Serialized task is too large

Learn what to do when a serialized task is too large in Databricks.

Written by Adam Pavlacka

Last published at: May 11th, 2022

If you see the follow error message, you may be able to fix this error by changing the Spark config (AWS | Azure) when you start the cluster.

Serialized task XXX:XXX was XXX bytes, which exceeds max allowed: spark.rpc.message.maxSize (XXX bytes).
Consider increasing spark.rpc.message.maxSize or using broadcast variables for large values.

To change the Spark config, set the property:

spark.rpc.message.maxSize

While tuning the configuration is one option, typically this error message means that you send some large objects from the driver to executors, e.g., call parallelize with a large list, or convert a large R DataFrame to a Spark DataFrame.

If so, we recommend first auditing your code to remove large objects that you use, or leverage broadcast variables instead. If that does not resolve this error, you can increase the partition number to split the large list to multiple small ones to reduce the Spark RPC message size.
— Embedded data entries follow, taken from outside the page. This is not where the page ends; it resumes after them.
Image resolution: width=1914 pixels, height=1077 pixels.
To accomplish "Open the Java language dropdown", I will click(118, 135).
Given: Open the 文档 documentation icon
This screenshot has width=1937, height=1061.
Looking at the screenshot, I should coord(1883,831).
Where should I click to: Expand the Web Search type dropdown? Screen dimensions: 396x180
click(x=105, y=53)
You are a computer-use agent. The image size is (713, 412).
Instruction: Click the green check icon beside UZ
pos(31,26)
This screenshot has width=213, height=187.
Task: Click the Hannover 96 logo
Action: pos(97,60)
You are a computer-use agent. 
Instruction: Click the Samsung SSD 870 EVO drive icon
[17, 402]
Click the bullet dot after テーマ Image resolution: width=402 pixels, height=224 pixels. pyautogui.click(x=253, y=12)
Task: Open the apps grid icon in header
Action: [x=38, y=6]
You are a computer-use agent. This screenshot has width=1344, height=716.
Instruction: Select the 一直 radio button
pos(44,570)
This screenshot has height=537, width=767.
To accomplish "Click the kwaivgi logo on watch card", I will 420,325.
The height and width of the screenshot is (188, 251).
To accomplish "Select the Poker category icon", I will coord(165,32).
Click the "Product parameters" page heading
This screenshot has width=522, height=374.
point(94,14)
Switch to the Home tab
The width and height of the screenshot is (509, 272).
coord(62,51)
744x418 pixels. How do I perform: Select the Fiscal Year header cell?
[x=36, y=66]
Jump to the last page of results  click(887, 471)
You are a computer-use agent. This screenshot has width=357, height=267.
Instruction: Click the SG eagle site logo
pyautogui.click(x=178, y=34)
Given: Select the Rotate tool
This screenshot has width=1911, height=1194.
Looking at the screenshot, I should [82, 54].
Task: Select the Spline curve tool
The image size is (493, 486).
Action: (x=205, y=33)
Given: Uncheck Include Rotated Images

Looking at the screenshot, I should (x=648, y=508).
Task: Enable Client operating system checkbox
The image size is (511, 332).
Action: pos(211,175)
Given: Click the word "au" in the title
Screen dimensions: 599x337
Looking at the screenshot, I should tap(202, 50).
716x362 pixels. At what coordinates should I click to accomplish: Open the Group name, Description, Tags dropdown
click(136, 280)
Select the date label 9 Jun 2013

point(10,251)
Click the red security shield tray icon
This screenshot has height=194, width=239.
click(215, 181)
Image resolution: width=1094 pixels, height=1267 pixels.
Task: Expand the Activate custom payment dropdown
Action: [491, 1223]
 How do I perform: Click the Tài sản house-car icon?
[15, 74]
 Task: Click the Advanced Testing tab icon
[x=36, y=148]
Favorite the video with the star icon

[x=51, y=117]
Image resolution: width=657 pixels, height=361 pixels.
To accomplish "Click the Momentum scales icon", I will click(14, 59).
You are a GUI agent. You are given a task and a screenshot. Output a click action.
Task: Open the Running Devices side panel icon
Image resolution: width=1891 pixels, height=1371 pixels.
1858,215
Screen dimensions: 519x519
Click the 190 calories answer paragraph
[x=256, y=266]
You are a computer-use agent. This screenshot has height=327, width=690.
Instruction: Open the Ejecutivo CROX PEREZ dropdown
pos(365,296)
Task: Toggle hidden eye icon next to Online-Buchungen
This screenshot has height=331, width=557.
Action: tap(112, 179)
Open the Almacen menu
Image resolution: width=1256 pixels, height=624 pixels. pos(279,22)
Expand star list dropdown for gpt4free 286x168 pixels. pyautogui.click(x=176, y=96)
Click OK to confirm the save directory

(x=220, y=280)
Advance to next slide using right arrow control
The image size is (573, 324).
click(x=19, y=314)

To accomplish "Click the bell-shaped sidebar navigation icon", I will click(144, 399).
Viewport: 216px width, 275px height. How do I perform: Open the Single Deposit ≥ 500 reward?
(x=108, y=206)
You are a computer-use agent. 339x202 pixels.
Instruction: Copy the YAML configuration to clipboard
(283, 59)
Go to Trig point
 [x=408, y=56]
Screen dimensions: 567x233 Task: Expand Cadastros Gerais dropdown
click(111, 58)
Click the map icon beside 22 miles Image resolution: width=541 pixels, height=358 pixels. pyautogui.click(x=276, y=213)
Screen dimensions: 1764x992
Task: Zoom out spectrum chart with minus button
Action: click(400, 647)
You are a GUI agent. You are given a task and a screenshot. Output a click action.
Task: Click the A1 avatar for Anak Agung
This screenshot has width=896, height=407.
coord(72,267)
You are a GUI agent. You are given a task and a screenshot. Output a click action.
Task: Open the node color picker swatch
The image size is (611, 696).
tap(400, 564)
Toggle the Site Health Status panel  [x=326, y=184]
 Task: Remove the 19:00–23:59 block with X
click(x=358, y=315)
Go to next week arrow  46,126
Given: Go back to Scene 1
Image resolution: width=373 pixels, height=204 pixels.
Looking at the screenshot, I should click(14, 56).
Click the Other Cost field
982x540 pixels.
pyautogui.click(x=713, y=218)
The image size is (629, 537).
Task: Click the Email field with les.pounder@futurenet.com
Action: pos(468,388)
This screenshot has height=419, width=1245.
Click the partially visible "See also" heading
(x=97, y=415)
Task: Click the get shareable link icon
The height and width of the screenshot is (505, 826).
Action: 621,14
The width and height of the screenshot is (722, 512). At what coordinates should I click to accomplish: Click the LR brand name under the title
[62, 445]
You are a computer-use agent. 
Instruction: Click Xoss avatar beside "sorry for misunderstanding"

Here are examples for Python and Scala:

Python

largeList = [...] # This is a large list
partitionNum = 100 # Increase this number if necessary
rdd = sc.parallelize(largeList, partitionNum)
ds = rdd.toDS()
Delete

Scala

val largeList = Seq(...) // This is a large list
val partitionNum = 100 // Increase this number if necessary
val rdd = sc.parallelize(largeList, partitionNum)
val ds = rdd.toDS()
Delete

R users need to increase the Spark configuration spark.default.parallelism to increase the partition number at cluster initialization. You cannot set this configuration after cluster creation.